What you are asked to do: Scan the lines below and report each one containing "left" by copying it.
──────── Extracted material
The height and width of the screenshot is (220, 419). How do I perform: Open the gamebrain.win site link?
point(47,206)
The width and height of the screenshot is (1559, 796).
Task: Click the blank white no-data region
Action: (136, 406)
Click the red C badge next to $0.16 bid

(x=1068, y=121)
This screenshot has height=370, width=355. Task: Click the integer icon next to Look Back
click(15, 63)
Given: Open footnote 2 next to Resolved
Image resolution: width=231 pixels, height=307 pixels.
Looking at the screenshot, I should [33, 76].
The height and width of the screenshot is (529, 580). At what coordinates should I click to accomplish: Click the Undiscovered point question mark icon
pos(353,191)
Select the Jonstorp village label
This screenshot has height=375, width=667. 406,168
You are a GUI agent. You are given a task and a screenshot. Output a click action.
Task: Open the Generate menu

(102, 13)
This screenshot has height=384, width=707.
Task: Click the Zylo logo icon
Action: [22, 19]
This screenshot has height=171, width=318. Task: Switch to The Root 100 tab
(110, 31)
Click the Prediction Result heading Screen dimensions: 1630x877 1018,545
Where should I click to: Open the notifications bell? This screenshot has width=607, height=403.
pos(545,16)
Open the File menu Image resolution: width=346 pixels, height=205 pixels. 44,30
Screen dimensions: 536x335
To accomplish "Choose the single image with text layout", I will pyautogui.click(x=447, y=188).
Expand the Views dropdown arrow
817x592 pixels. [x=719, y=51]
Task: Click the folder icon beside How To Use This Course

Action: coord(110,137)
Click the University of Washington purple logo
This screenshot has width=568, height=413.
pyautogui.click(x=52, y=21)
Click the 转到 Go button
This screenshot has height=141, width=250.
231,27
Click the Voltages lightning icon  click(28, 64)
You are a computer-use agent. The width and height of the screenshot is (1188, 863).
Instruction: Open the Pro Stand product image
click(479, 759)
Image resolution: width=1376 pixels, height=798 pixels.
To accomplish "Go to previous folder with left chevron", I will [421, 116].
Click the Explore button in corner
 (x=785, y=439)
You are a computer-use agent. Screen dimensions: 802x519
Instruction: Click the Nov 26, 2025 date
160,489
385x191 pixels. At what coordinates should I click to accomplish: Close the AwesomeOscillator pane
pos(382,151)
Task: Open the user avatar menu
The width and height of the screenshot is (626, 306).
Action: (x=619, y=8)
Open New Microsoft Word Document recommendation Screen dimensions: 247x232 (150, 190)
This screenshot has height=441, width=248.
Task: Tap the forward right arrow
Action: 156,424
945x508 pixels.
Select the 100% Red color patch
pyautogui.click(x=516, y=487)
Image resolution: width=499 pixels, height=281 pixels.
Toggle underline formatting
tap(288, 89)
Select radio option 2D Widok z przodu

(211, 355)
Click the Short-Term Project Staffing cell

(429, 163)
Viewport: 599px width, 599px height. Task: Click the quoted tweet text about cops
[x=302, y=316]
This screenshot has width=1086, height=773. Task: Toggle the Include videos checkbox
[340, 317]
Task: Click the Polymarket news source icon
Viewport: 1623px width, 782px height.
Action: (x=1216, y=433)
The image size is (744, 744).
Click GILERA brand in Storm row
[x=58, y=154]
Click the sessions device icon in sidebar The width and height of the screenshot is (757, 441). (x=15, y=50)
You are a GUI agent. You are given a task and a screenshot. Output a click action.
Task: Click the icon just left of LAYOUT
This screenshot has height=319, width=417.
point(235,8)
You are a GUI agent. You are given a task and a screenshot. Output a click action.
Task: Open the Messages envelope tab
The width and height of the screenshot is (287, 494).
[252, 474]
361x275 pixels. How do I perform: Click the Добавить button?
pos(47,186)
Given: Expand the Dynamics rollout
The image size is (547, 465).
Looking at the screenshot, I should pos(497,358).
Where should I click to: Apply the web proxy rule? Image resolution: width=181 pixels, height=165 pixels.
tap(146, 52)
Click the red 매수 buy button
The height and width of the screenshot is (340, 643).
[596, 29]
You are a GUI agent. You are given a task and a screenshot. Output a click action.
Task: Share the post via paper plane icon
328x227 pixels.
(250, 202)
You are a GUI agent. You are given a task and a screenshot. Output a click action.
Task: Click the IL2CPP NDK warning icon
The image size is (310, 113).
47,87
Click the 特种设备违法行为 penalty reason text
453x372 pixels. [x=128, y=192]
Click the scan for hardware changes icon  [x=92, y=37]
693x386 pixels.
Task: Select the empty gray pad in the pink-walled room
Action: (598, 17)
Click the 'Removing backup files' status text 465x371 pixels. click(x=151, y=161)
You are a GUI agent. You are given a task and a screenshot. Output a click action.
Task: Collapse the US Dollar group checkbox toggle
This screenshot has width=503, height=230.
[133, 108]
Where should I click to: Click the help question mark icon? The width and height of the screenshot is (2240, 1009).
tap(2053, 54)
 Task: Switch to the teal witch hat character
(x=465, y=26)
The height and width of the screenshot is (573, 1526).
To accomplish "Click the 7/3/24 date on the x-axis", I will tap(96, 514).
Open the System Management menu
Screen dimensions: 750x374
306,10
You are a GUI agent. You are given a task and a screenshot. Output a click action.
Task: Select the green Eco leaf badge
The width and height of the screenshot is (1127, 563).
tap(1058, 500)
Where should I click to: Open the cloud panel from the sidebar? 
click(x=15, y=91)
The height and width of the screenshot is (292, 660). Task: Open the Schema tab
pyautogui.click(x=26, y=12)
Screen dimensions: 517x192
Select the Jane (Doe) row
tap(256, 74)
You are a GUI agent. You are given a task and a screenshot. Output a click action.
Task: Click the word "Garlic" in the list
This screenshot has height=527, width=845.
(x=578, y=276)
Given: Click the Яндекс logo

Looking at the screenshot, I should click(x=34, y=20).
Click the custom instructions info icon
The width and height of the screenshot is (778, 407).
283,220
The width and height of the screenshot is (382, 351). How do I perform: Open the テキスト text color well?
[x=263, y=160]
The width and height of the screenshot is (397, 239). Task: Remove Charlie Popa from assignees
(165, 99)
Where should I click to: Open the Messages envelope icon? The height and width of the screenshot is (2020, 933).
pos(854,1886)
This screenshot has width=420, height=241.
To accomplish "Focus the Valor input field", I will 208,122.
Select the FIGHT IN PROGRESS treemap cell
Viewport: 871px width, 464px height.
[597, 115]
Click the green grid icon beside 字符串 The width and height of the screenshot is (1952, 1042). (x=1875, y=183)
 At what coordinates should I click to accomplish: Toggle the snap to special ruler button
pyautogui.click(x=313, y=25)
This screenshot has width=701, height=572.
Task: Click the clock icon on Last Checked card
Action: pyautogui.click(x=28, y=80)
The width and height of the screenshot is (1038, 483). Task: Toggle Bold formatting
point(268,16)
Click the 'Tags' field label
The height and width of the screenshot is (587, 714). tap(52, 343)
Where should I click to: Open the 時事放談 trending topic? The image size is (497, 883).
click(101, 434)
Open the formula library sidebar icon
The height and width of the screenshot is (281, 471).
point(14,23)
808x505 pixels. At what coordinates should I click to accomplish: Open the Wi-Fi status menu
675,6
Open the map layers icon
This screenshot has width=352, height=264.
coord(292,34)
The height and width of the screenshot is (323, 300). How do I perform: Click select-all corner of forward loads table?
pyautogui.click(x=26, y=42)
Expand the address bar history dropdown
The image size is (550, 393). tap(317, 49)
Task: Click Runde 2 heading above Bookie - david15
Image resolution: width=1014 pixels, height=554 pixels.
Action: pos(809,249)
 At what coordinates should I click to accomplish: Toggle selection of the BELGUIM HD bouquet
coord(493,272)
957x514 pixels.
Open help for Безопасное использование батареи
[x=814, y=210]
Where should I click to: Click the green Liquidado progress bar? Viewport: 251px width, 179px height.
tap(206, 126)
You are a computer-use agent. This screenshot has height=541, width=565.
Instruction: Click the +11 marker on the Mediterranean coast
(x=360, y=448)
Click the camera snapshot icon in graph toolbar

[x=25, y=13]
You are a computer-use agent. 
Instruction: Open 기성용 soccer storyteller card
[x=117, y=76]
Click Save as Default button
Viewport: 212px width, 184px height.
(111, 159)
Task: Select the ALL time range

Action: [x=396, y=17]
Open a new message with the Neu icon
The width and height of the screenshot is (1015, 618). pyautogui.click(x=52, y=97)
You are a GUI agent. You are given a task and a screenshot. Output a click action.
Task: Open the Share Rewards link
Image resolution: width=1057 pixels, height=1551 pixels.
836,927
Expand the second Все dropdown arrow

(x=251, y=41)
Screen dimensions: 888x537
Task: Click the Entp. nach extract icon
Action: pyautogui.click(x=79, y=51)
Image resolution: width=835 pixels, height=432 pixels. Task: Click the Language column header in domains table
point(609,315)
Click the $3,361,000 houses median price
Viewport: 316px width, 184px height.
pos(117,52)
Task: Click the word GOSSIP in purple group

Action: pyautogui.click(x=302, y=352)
────────────────
Response to the task:
To accomplish "Go to previous folder with left chevron", I will [421, 116].
Task: Click the icon just left of LAYOUT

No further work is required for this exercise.